**EXERCISE INPUT**
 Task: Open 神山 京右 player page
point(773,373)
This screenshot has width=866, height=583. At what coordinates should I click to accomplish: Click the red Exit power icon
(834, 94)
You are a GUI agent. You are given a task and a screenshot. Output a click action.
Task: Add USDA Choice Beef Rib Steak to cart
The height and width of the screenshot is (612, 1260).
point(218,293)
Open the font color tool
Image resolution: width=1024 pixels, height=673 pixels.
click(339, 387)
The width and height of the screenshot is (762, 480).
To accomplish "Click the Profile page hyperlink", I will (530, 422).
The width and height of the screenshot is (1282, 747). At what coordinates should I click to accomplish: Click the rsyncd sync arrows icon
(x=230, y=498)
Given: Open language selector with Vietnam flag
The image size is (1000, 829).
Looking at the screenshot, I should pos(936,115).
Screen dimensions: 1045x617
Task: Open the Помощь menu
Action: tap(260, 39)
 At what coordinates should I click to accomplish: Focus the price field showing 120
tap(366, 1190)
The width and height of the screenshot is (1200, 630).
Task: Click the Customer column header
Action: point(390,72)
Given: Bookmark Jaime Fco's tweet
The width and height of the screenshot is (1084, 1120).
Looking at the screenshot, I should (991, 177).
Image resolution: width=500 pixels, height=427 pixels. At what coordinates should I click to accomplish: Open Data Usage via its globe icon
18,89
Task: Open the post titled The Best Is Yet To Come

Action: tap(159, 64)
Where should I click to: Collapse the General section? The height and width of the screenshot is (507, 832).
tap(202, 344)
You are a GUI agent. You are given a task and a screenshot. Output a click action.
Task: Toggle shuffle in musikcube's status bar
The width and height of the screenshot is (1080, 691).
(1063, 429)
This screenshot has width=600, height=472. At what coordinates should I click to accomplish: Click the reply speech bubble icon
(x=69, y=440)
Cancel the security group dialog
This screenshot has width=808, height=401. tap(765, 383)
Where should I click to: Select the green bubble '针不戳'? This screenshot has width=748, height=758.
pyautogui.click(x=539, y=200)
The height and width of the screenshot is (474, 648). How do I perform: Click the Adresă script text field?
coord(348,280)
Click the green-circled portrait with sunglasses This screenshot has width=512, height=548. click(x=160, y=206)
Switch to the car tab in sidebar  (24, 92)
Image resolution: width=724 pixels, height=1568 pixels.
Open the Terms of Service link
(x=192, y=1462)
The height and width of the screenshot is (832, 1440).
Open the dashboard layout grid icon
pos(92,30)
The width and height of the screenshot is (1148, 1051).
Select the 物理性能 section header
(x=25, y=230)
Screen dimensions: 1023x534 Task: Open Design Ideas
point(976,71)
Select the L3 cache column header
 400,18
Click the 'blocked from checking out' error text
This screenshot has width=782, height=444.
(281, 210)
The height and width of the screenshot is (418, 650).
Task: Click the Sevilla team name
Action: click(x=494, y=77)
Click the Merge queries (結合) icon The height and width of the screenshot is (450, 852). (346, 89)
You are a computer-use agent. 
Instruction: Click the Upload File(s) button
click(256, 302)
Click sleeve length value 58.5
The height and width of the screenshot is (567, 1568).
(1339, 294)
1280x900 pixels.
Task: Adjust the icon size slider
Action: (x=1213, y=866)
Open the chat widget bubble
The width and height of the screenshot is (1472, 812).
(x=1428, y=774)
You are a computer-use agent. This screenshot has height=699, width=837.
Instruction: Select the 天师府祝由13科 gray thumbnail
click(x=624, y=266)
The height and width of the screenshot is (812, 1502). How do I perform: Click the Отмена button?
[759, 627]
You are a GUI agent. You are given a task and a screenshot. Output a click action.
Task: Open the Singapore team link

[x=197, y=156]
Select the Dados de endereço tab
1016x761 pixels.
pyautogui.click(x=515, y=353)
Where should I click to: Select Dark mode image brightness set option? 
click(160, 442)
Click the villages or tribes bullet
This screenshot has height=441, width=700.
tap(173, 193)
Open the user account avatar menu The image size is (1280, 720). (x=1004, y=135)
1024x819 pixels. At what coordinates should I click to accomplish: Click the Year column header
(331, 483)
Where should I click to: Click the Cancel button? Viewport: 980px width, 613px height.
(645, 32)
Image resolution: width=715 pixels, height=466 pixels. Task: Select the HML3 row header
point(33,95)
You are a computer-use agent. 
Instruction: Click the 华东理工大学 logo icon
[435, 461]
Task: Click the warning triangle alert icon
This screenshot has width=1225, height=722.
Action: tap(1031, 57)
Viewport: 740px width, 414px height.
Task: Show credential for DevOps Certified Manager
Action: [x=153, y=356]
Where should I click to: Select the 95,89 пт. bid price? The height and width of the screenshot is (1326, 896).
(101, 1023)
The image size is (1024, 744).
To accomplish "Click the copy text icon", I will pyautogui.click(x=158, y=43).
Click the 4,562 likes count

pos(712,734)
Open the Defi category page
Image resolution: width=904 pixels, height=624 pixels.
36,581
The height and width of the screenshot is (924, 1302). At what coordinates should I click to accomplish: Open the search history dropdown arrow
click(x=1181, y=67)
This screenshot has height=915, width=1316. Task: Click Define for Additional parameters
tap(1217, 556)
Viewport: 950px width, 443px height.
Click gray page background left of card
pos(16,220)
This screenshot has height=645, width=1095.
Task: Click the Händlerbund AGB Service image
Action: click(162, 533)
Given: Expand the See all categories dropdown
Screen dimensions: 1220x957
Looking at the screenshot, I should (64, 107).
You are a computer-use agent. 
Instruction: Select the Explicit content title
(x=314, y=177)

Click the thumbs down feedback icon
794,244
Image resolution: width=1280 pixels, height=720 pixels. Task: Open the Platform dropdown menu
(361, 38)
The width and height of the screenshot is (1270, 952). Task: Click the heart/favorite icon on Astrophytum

**YOUR ASSIGNMENT**
Repeat the material above exactly, including every line.

**EXERCISE RESULT**
 Task: Open 神山 京右 player page
point(773,373)
This screenshot has width=866, height=583. At what coordinates should I click to accomplish: Click the red Exit power icon
(834, 94)
You are a GUI agent. You are given a task and a screenshot. Output a click action.
Task: Add USDA Choice Beef Rib Steak to cart
The height and width of the screenshot is (612, 1260).
point(218,293)
Open the font color tool
Image resolution: width=1024 pixels, height=673 pixels.
click(339, 387)
The width and height of the screenshot is (762, 480).
To accomplish "Click the Profile page hyperlink", I will (530, 422).
The width and height of the screenshot is (1282, 747). At what coordinates should I click to accomplish: Click the rsyncd sync arrows icon
(x=230, y=498)
Given: Open language selector with Vietnam flag
The image size is (1000, 829).
Looking at the screenshot, I should pos(936,115).
Screen dimensions: 1045x617
Task: Open the Помощь menu
Action: tap(260, 39)
 At what coordinates should I click to accomplish: Focus the price field showing 120
tap(366, 1190)
The width and height of the screenshot is (1200, 630).
Task: Click the Customer column header
Action: point(390,72)
Given: Bookmark Jaime Fco's tweet
The width and height of the screenshot is (1084, 1120).
Looking at the screenshot, I should (991, 177).
Image resolution: width=500 pixels, height=427 pixels. At what coordinates should I click to accomplish: Open Data Usage via its globe icon
18,89
Task: Open the post titled The Best Is Yet To Come

Action: tap(159, 64)
Where should I click to: Collapse the General section? The height and width of the screenshot is (507, 832).
tap(202, 344)
You are a GUI agent. You are given a task and a screenshot. Output a click action.
Task: Toggle shuffle in musikcube's status bar
The width and height of the screenshot is (1080, 691).
(1063, 429)
This screenshot has width=600, height=472. At what coordinates should I click to accomplish: Click the reply speech bubble icon
(x=69, y=440)
Cancel the security group dialog
This screenshot has width=808, height=401. tap(765, 383)
Where should I click to: Select the green bubble '针不戳'? This screenshot has width=748, height=758.
pyautogui.click(x=539, y=200)
The height and width of the screenshot is (474, 648). How do I perform: Click the Adresă script text field?
coord(348,280)
Click the green-circled portrait with sunglasses This screenshot has width=512, height=548. click(x=160, y=206)
Switch to the car tab in sidebar  (24, 92)
Image resolution: width=724 pixels, height=1568 pixels.
Open the Terms of Service link
(x=192, y=1462)
The height and width of the screenshot is (832, 1440).
Open the dashboard layout grid icon
pos(92,30)
The width and height of the screenshot is (1148, 1051).
Select the 物理性能 section header
(x=25, y=230)
Screen dimensions: 1023x534 Task: Open Design Ideas
point(976,71)
Select the L3 cache column header
 400,18
Click the 'blocked from checking out' error text
This screenshot has width=782, height=444.
(281, 210)
The height and width of the screenshot is (418, 650).
Task: Click the Sevilla team name
Action: click(x=494, y=77)
Click the Merge queries (結合) icon The height and width of the screenshot is (450, 852). (346, 89)
You are a computer-use agent. 
Instruction: Click the Upload File(s) button
click(256, 302)
Click sleeve length value 58.5
The height and width of the screenshot is (567, 1568).
(1339, 294)
1280x900 pixels.
Task: Adjust the icon size slider
Action: (x=1213, y=866)
Open the chat widget bubble
The width and height of the screenshot is (1472, 812).
(x=1428, y=774)
You are a computer-use agent. This screenshot has height=699, width=837.
Instruction: Select the 天师府祝由13科 gray thumbnail
click(x=624, y=266)
The height and width of the screenshot is (812, 1502). How do I perform: Click the Отмена button?
[759, 627]
You are a GUI agent. You are given a task and a screenshot. Output a click action.
Task: Open the Singapore team link

[x=197, y=156]
Select the Dados de endereço tab
1016x761 pixels.
pyautogui.click(x=515, y=353)
Where should I click to: Select Dark mode image brightness set option? 
click(160, 442)
Click the villages or tribes bullet
This screenshot has height=441, width=700.
tap(173, 193)
Open the user account avatar menu The image size is (1280, 720). (x=1004, y=135)
1024x819 pixels. At what coordinates should I click to accomplish: Click the Year column header
(331, 483)
Where should I click to: Click the Cancel button? Viewport: 980px width, 613px height.
(645, 32)
Image resolution: width=715 pixels, height=466 pixels. Task: Select the HML3 row header
point(33,95)
You are a computer-use agent. 
Instruction: Click the 华东理工大学 logo icon
[435, 461]
Task: Click the warning triangle alert icon
This screenshot has width=1225, height=722.
Action: tap(1031, 57)
Viewport: 740px width, 414px height.
Task: Show credential for DevOps Certified Manager
Action: [x=153, y=356]
Where should I click to: Select the 95,89 пт. bid price? The height and width of the screenshot is (1326, 896).
(101, 1023)
The image size is (1024, 744).
To accomplish "Click the copy text icon", I will pyautogui.click(x=158, y=43).
Click the 4,562 likes count

pos(712,734)
Open the Defi category page
Image resolution: width=904 pixels, height=624 pixels.
36,581
The height and width of the screenshot is (924, 1302). At what coordinates should I click to accomplish: Open the search history dropdown arrow
click(x=1181, y=67)
This screenshot has height=915, width=1316. Task: Click Define for Additional parameters
tap(1217, 556)
Viewport: 950px width, 443px height.
Click gray page background left of card
pos(16,220)
This screenshot has height=645, width=1095.
Task: Click the Händlerbund AGB Service image
Action: click(162, 533)
Given: Expand the See all categories dropdown
Screen dimensions: 1220x957
Looking at the screenshot, I should (64, 107).
You are a computer-use agent. 
Instruction: Select the Explicit content title
(x=314, y=177)

Click the thumbs down feedback icon
794,244
Image resolution: width=1280 pixels, height=720 pixels. Task: Open the Platform dropdown menu
(361, 38)
The width and height of the screenshot is (1270, 952). Task: Click the heart/favorite icon on Astrophytum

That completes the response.